* begin DOCUMENT *

The layer N+1 calls the primitive sendRequestToLayerN or sendResponseToLayerN to send a request or a response to the layer N, and calls the primitive receiveIndFromLayerN or receiveConfFromLayerN to receive an indication or a confirmation.

Although the OSI has defined each layer and the primitives between layer (N+1) and layer N in detail, however, the following two issues are left to the implementor

- (1) how is each layer implemented? As a task or as a set of functions?
- (2) how does the layer N+1 communicate with the layer N? By message queue or function call?

In the following sections we will present the three approaches.

### 2.3 Procedure-based Approach

As indicated above, a specification in layered form does not by itself commit the implementor to any particular approach to modularity and interface design. The *process* is the fundamental structuring component provided by the most systems. It is natural to try to map the basic module of the specification to the basic component of the system; this maps layer to process as described in the next section. However, this mapping may be substantially inefficient. The implementor smart enough to avoid this trap then discovers that neither the layered specification nor the operating system facilities really give any implementation guidance at all, forcing the implementor to design the program structure from scratch.

In the procedure-based approach, a layer is implemented as a set of subroutines (procedures or functions). The invocation across layer boundaries occurs by subroutine call, and a layer is organized as subroutines which are called by the layer above or the layer below as shown in Figure 2.3.



C: Procedure CallI: InterruptionP: Polling

Figure 2.3 Procedure-based Architecture

In a procedure-based implementation, the inter-layer communication is done by procedure call. An exception is the communication between the lowest layer and the layer above it. In general, the data receive part of the lowest layer (Data Link Layer in Figure 2.3) in a communication system is implemented as an ISR (Interrupt Service Routine), while the transmission part is implemented as a set of procedures or functions. So, the communications between ISR and procedures must be performed.

When the user issues a request, it calls (down call) a procedure in the layer N. Then the layer N calls (down call) a procedure in the layer N-1. This procedure continues until the corresponding PDU (Protocol data unit) is inserted into the send-queue in the Data Link Layer.

* end DOCUMENT *
* begin DATA EXTRACT *

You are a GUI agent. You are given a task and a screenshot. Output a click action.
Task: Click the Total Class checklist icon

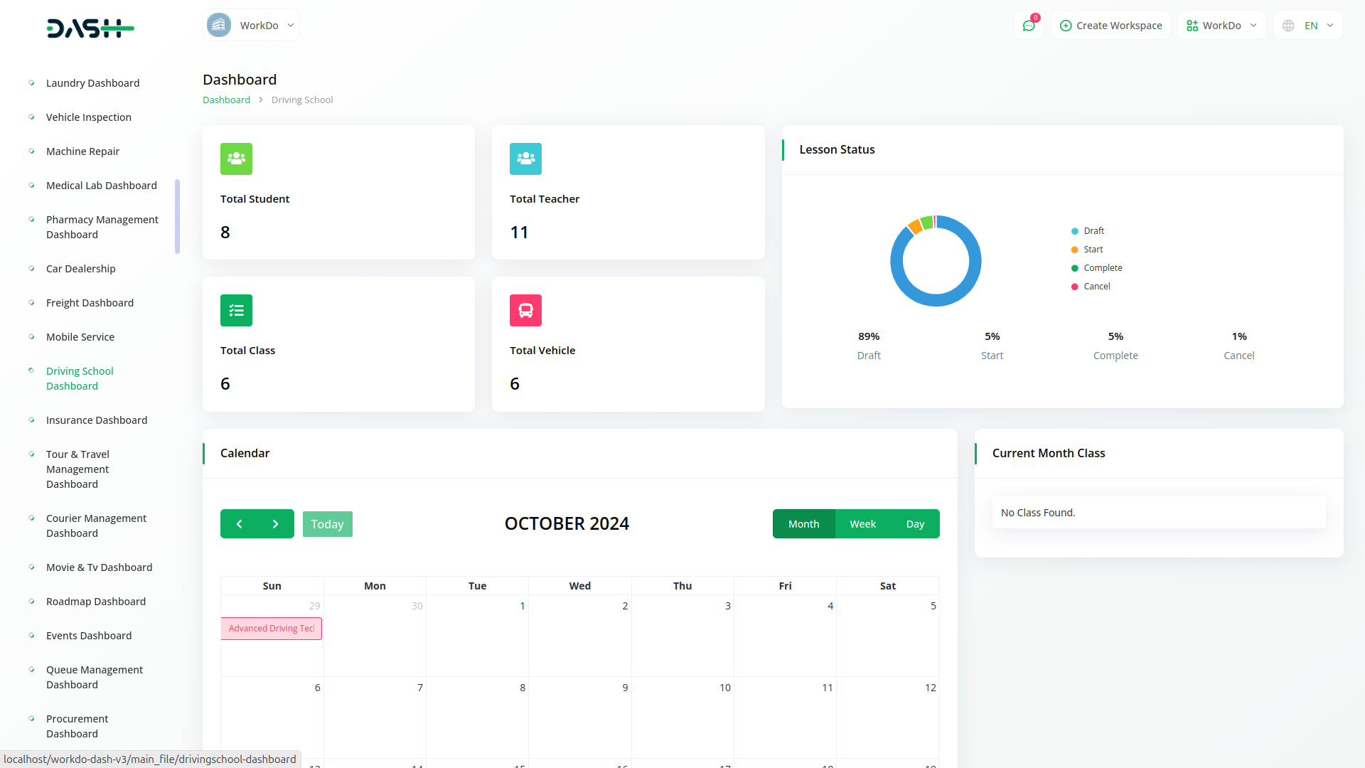tap(236, 310)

* end DATA EXTRACT *

* WRITTEN TASKS
1. Copy the passage on protocol layer implementation word for word, beginning at the words "Figure 2.3 Procedure-based" and stopping after "Data Link Layer.".
2. According to the passage on protocol layer implementation, why must communication between an ISR and procedures be performed in a procedure-based implementation?

* TASK-BY-TASK RESULTS
1.
Figure 2.3 Procedure-based Architecture

In a procedure-based implementation, the inter-layer communication is done by procedure call. An exception is the communication between the lowest layer and the layer above it. In general, the data receive part of the lowest layer (Data Link Layer in Figure 2.3) in a communication system is implemented as an ISR (Interrupt Service Routine), while the transmission part is implemented as a set of procedures or functions. So, the communications between ISR and procedures must be performed.

When the user issues a request, it calls (down call) a procedure in the layer N. Then the layer N calls (down call) a procedure in the layer N-1. This procedure continues until the corresponding PDU (Protocol data unit) is inserted into the send-queue in the Data Link Layer.

2. In a communication system, the data receive part of the lowest layer (the Data Link Layer) is generally implemented as an Interrupt Service Routine, while the transmission part is implemented as a set of procedures or functions. Because of this, communication between the lowest layer and the layer above it is an exception to inter-layer communication by procedure call, so communication between the ISR and procedures must be performed.